Agents need both feedforward (guides like CLAUDE.md, architecture docs) and feedback (tests, linters, code review) controls
Harnessability of a codebase matters: strong types, clear modules, framework abstractions make it easier for agents
Agents provide computational (deterministic) and inferential (AI-based, probabilistic) execution
Human developers still provide “implicit harness” — absorbed conventions, organizational alignment, experienced judgment
The role of developers shifts from writing code to engineering the harness and validating high-level decisions
OpenAI Codex case study: 3 engineers, 5 months, 1M lines, zero handwritten code — proof point for agent-first development at scale
Anthropic multi-agent harness: Generator-Evaluator separation (GAN-inspired) for long-running tasks; self-evaluation bias is a real problem — agents overpaise their own work
Context anxiety: Claude Sonnet 4.5 prematurely wraps work as context limits approach — context resets outperform compaction for long tasks
Harness simplification: As models improve (Opus 4.6), harness scaffolding can be reduced — sprint decomposition removed when model handles longer coherence
Two failure modes for long tasks: Over-ambition (context exhaustion mid-feature) and premature completion (sees progress, declares done)

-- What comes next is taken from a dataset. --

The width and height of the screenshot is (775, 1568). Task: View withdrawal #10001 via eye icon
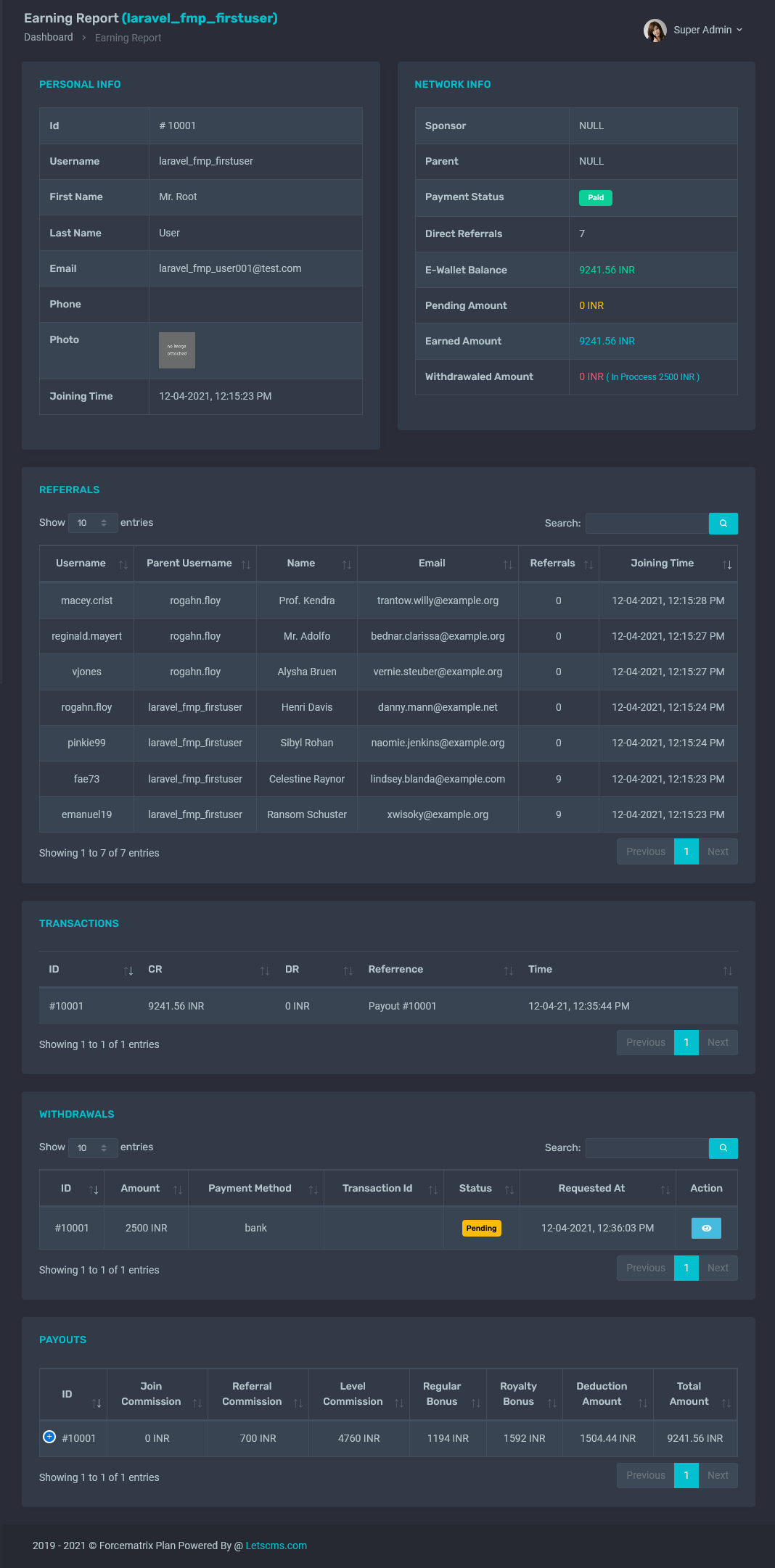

Session continuity via files: progress.txt + feature list JSON + init.sh = structured handoff between agent sessions
Meta-Harness: Automated harness search using a coding agent as optimizer — discovered harnesses outperform hand-engineered solutions and transfer across models (see Meta-Harness)
Six agentic patterns (Schluntz & Zhang): Augmented LLM → Prompt Chaining → Routing → Parallelization → Orchestrator-Workers → Evaluator-Optimizer — increasing complexity, start simple (see Agentic Patterns)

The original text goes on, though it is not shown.